Problem details: Rewrite the rows below, replacing "GUI agent" with "interface agent" and leaving everything else unchanged.

━━━━━ Task inputs

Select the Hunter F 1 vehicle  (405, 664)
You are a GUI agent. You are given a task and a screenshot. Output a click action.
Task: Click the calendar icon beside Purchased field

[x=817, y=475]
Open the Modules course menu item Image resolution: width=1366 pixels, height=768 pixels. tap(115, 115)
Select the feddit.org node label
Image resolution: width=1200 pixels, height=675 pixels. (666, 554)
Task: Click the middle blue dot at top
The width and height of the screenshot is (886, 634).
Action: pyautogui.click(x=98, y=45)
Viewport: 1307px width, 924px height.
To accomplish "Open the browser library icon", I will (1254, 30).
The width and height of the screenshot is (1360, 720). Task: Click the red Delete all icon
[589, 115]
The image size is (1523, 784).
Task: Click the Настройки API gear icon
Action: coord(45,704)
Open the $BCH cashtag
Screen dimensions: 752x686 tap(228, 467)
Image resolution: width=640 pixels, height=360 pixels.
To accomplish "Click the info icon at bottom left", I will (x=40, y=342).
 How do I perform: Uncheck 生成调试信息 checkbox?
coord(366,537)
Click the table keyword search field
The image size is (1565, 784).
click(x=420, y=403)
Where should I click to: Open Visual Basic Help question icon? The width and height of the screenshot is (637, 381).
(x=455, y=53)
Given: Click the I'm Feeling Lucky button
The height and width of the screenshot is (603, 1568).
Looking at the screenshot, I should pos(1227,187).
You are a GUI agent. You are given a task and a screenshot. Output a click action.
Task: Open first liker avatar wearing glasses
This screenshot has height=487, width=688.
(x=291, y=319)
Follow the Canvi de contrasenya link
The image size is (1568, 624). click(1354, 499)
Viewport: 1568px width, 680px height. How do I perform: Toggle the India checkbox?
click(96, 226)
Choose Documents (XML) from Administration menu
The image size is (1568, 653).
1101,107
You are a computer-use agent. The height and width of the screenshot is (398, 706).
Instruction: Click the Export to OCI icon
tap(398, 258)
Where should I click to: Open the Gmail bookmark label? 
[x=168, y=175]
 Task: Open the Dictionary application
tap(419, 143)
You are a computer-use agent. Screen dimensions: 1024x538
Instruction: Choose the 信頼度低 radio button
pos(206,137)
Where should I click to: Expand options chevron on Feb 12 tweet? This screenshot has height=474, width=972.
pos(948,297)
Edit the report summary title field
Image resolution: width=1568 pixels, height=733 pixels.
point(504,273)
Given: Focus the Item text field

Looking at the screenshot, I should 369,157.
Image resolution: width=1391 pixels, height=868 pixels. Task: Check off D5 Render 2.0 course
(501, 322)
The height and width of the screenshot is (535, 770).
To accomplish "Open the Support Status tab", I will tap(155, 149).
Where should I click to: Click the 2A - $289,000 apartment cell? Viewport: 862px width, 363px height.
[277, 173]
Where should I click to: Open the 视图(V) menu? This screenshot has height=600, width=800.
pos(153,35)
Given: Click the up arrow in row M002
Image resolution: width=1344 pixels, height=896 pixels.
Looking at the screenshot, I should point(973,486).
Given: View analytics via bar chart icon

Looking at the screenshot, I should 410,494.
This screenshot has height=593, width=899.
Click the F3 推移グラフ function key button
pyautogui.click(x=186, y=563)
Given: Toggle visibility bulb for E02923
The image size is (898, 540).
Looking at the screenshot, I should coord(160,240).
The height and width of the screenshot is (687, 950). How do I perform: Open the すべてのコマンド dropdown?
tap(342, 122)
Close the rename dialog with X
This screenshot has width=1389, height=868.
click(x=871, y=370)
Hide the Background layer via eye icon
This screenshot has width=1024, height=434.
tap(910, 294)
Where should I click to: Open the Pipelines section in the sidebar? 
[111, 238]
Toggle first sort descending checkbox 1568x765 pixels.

━━━━━━━━━━

Answer for this exercise:
Select the Hunter F 1 vehicle  (405, 664)
You are a interface agent. You are given a task and a screenshot. Output a click action.
Task: Click the calendar icon beside Purchased field

[x=817, y=475]
Open the Modules course menu item Image resolution: width=1366 pixels, height=768 pixels. tap(115, 115)
Select the feddit.org node label
Image resolution: width=1200 pixels, height=675 pixels. (666, 554)
Task: Click the middle blue dot at top
The width and height of the screenshot is (886, 634).
Action: pyautogui.click(x=98, y=45)
Viewport: 1307px width, 924px height.
To accomplish "Open the browser library icon", I will (1254, 30).
The width and height of the screenshot is (1360, 720). Task: Click the red Delete all icon
[589, 115]
The image size is (1523, 784).
Task: Click the Настройки API gear icon
Action: coord(45,704)
Open the $BCH cashtag
Screen dimensions: 752x686 tap(228, 467)
Image resolution: width=640 pixels, height=360 pixels.
To accomplish "Click the info icon at bottom left", I will (x=40, y=342).
 How do I perform: Uncheck 生成调试信息 checkbox?
coord(366,537)
Click the table keyword search field
The image size is (1565, 784).
click(x=420, y=403)
Where should I click to: Open Visual Basic Help question icon? The width and height of the screenshot is (637, 381).
(x=455, y=53)
Given: Click the I'm Feeling Lucky button
The height and width of the screenshot is (603, 1568).
Looking at the screenshot, I should pos(1227,187).
You are a interface agent. You are given a task and a screenshot. Output a click action.
Task: Open first liker avatar wearing glasses
This screenshot has height=487, width=688.
(x=291, y=319)
Follow the Canvi de contrasenya link
The image size is (1568, 624). click(1354, 499)
Viewport: 1568px width, 680px height. How do I perform: Toggle the India checkbox?
click(96, 226)
Choose Documents (XML) from Administration menu
The image size is (1568, 653).
1101,107
You are a computer-use agent. The height and width of the screenshot is (398, 706).
Instruction: Click the Export to OCI icon
tap(398, 258)
Where should I click to: Open the Gmail bookmark label? 
[x=168, y=175]
 Task: Open the Dictionary application
tap(419, 143)
You are a computer-use agent. Screen dimensions: 1024x538
Instruction: Choose the 信頼度低 radio button
pos(206,137)
Where should I click to: Expand options chevron on Feb 12 tweet? This screenshot has height=474, width=972.
pos(948,297)
Edit the report summary title field
Image resolution: width=1568 pixels, height=733 pixels.
point(504,273)
Given: Focus the Item text field

Looking at the screenshot, I should 369,157.
Image resolution: width=1391 pixels, height=868 pixels. Task: Check off D5 Render 2.0 course
(501, 322)
The height and width of the screenshot is (535, 770).
To accomplish "Open the Support Status tab", I will tap(155, 149).
Where should I click to: Click the 2A - $289,000 apartment cell? Viewport: 862px width, 363px height.
[277, 173]
Where should I click to: Open the 视图(V) menu? This screenshot has height=600, width=800.
pos(153,35)
Given: Click the up arrow in row M002
Image resolution: width=1344 pixels, height=896 pixels.
Looking at the screenshot, I should point(973,486).
Given: View analytics via bar chart icon

Looking at the screenshot, I should 410,494.
This screenshot has height=593, width=899.
Click the F3 推移グラフ function key button
pyautogui.click(x=186, y=563)
Given: Toggle visibility bulb for E02923
The image size is (898, 540).
Looking at the screenshot, I should coord(160,240).
The height and width of the screenshot is (687, 950). How do I perform: Open the すべてのコマンド dropdown?
tap(342, 122)
Close the rename dialog with X
This screenshot has width=1389, height=868.
click(x=871, y=370)
Hide the Background layer via eye icon
This screenshot has width=1024, height=434.
tap(910, 294)
Where should I click to: Open the Pipelines section in the sidebar? 
[111, 238]
Toggle first sort descending checkbox 1568x765 pixels.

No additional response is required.